▸ **List of tasks**
- a) List the three interventions that the simulated patients underwent in the model described in the passage on transplantation for diabetic kidney disease below.
- b) Write a continuation of the passage on transplantation for diabetic kidney disease below, starting after its last sentence.
** Given passage follows **
Both pancreas transplantation alone (PTA) and islet cell transplantation (ICT) have been associated with peri-operative declines in estimated glomerular filtration rate (eGFR), a decline that is less than that associated with medically managed diabetes. According to Rashikh Choudhury, MD, and colleagues in the department of surgery-division of transplantation surgery at the University of Colorado Hospital, Aurora, PTA and ICT have demonstrated long-term stabilization of chronic kidney disease (CKD) in patients with type 2 diabetes. However, there are few data available on whether transplantation reduces future need for kidney transplantation and on mortality rates in that patient population.
In a virtual poster presented at the 28th International Congress of the Transplantation Society, the researchers reported results of an analysis of patients with type 1 diabetes and CKD. The poster was titled Pancreas Transplant in Chronic Kidney Disease for Type 1 Diabetic Patients.
The researchers created a decision analytic Markov state transition model to simulate the life of patients with type 1 diabetes and CKD who underwent one of three interventions: (1) PTA alone; (2) ICT; or (3) medical management. For each intervention, in simulated cohorts of 3000 patients, estimated declines in eGFR, the chance of requiring a kidney transplant, and mortality were estimated. Base case patients were defined as type 1 diabetic patients 30 years of age with an initial eGFR of 30 mL/min/1.73 m2. Sensitivity analysis of initial eGFR was performed, and Markov model parameters were extracted from literature review.
** End of Given passage **
** Information provided follows **
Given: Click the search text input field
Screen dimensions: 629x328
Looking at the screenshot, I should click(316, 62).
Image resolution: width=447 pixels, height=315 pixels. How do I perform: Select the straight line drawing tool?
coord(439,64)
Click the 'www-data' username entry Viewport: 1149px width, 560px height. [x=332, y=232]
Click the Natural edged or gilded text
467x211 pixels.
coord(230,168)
** End of Information provided **
** Information provided follows **
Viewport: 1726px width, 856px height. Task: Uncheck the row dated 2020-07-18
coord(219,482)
** End of Information provided **
▸ **Answers**
- a) Pancreas transplantation alone (PTA), islet cell transplantation (ICT), and medical management.

- b)
Across a spectrum of initial eGFR from 15 mL/min/1.73 m2 to 60 mL/min/1.73 m2, PTA and ICT were associated with improved long-term survival. For base case patients, patients in the ICT intervention group required few transplants and gained 17.8 years of life compared with medically managed patients, and 3.8 years of life compared with patients in the PTA intervention group.
“ICT is associated with stabilization of eGFR, thereby reducing the need for future kidney transplantation and improving long-term survival,” the researchers said.
Source: Choudhury R, Yoeli D, Moore HB, Yaffe H, Nydam TL, Kennealey P. Pancreas transplant in chronic kidney disease for type 1 diabetic patients. Abstract of a poster presented at the virtual 28th International Congress of the Transplantation Society (Abstract P-4.109), September 13-16, 2020.